#### Materials provided ####

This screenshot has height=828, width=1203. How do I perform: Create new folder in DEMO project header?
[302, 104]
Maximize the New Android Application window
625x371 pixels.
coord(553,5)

####

Send back all of the entries exactly, with nothing missing.

This screenshot has height=828, width=1203. How do I perform: Create new folder in DEMO project header?
[302, 104]
Maximize the New Android Application window
625x371 pixels.
coord(553,5)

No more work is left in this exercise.